Along with this cultural renaissance here in Phnom Penh, there's another kind of birth happening. This week Khmer people and ex-patriate supporters are cele brating Lesbian and Gay Pride week. My housemate dragged me out to a bar to watch a drag show. I stayed as late as I could but didn't last much beyond 10:30 and the performance didn't get started until after 11 p.m. As you may have read before in this blog (see the December lpostings) drag here involves lip synching to Mandarin, Cantonese or English music. Most of the performers don't know what they are supposed to be saying, so they act out their little skits to their own lyrics regardless what the actual lyrics say.

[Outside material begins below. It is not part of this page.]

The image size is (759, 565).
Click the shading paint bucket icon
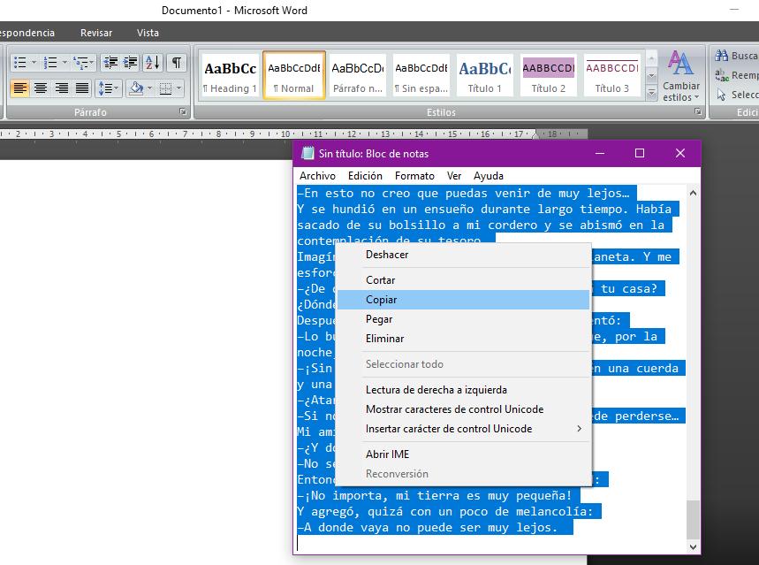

Ain't that like what every new subculture has to do in every society. The members of the subculture may be tempted to imitate the practices of fellow subculture members from other countries, but it isn't authentically theirs until the community members take their own material and create their own story with it. That's true whether the particulars are gay or lesbian, new print journalists, hip hop artists or even G-d forbid, Mormon.

Forcing the foreign way of doing things in a subculture in a new context is like training pigs. It's tough, it smells and it only annoys otherwise amiable co-inhabitants of our planet. The Mormons from Salt Lake keep trying to force Utah European-based music into Cambodian services... the problem is that Khmer takes 2-3 times as long to say the same thing as English. So Khmer doesn't fit into the convenient 4/4 or 3/4 patterns of western music. Trying to make it do so just annoys everyone's ears.

Encouraging the local subcultures to find their own way requires patience from outsiders. It also requires taking a huge step back and trusting that people will find the way if they are supported. Support means giving a hand up and not spoon feeding others. Hand up assumes that the supported are equal to the supporters and not needing to be spoon fed.